De même, si les privatisations sont souvent suivies d’une baisse de la qualité de l’eau, elles entraînent aussi la fin de toute mesure jugée inutile et superflue telle que celles destinée à économiser cette ressource rare. D’une part, lutter contre les fuites à un coût, et d’autre part, dissuader la population de gaspiller par un système de taux de prix [2] et des campagnes de sensibilisation va à l’encontre de la logique de profit (puisque plus de consommation signifie plus de profit). Outre la baisse de 30% de la consommation par habitant sur 15 ans grâce aux investissements dans la réduction des pertes dans les réseaux de distribution, les campagnes de sensibilisation citoyenne effectuées par l’entreprise elle-même se sont traduites en une baisse de la consommation estimée entre 10 et 15%.

Enfin, les politiques de protection de l’environnement ne seront plus une priorité. La construction de deux barrages inutiles est par exemple déjà dans les cartons de la potentielle privatisation de Canal Isabel II.

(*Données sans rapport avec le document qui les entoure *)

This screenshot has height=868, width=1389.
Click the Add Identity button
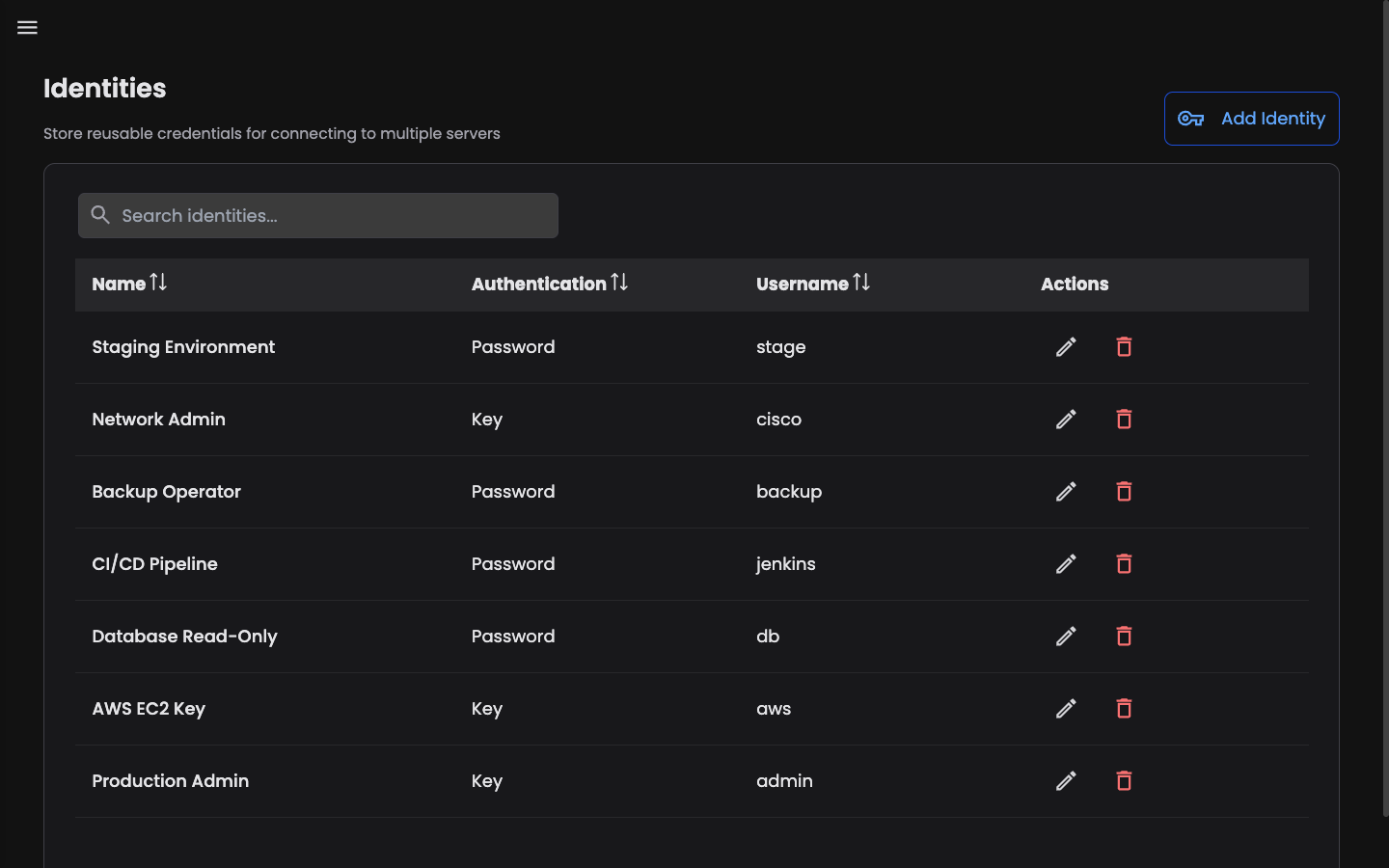(1251, 118)
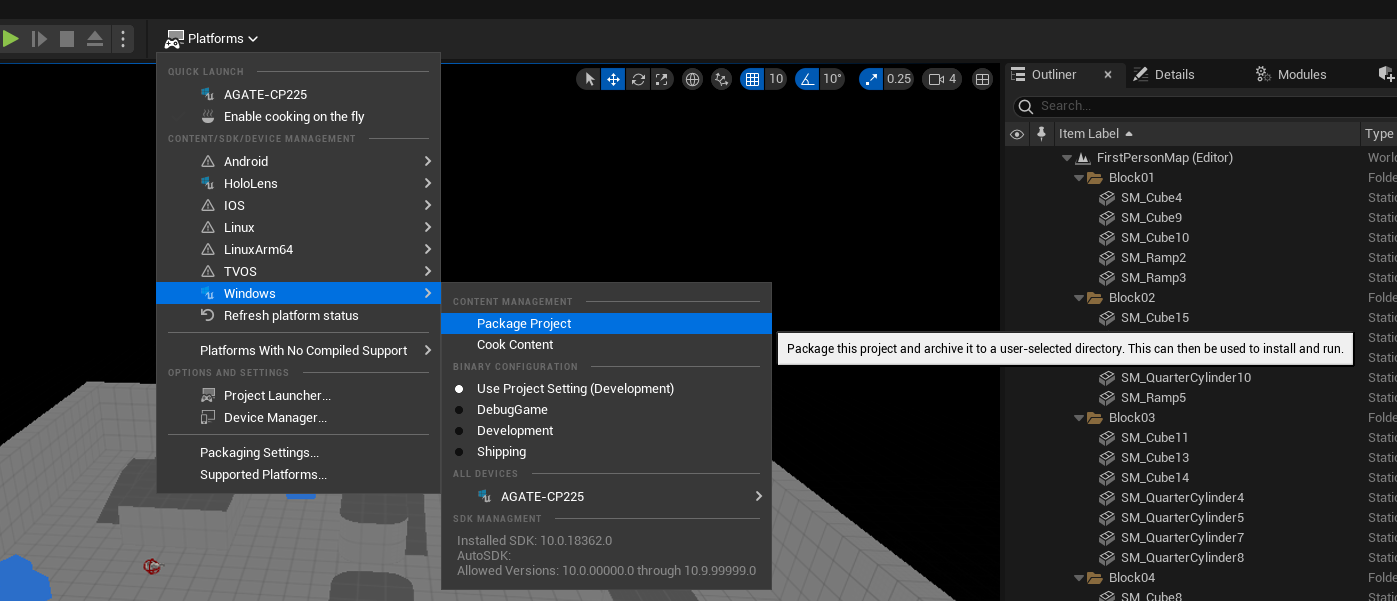This screenshot has height=601, width=1397.
Task: Click the surface snapping icon
Action: (721, 79)
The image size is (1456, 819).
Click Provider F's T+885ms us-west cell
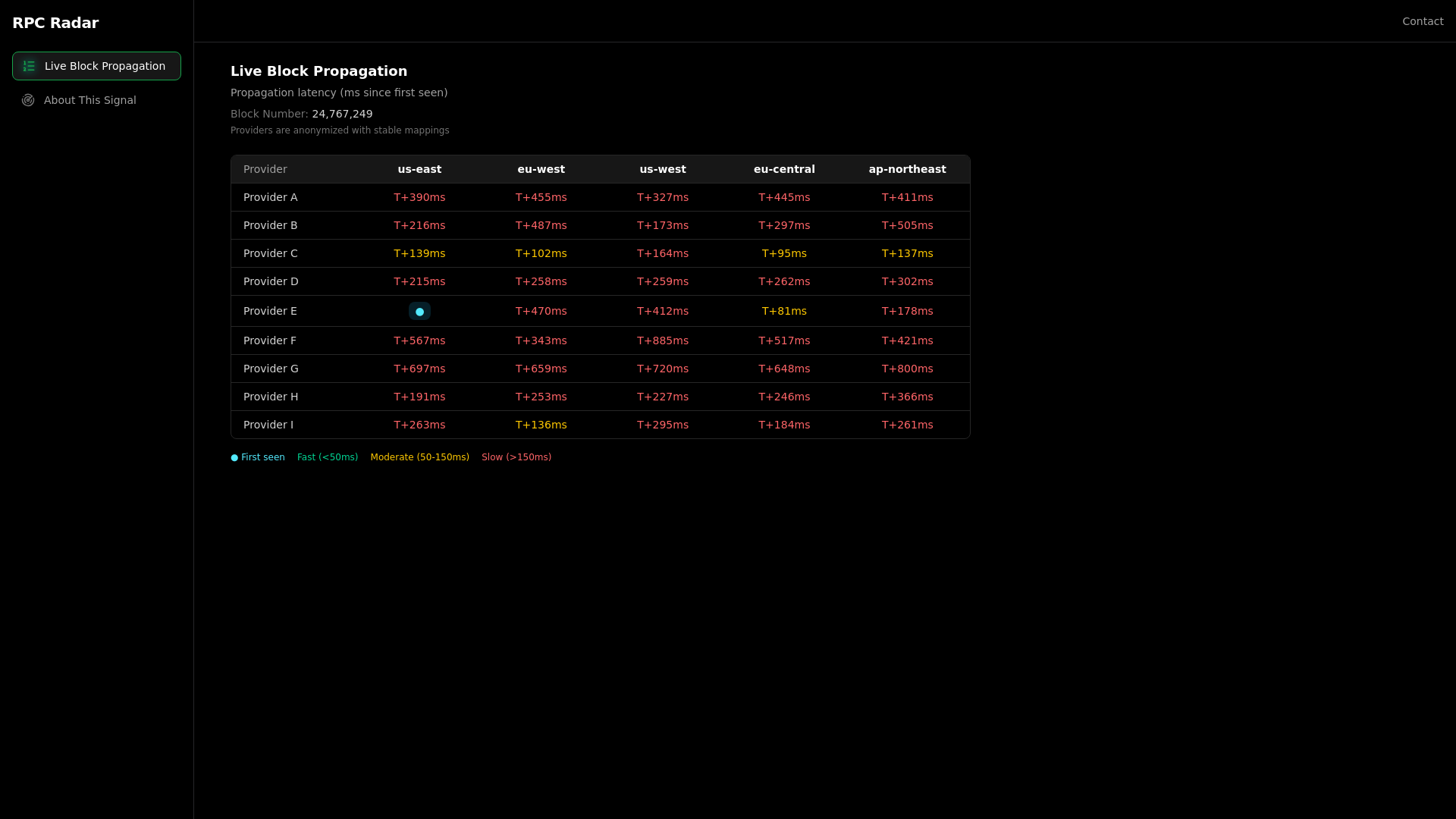[663, 340]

Étant donné les précédents à l’étranger mais aussi en Espagne, on comprend l’ampleur des mobilisations contre cette vague de privatisations.


Notes

[1] Étude réalisée par le Département d’Économie Appliquée de l’université de Sciences Économiques et de Commerce de l’Université de Grenade.

[2] Par ce système, l’eau est plus chère au delà de certains seuils de consommation. En pénalisant les grands consommateurs, des taux de prix encouragent une consommation plus rationnelle.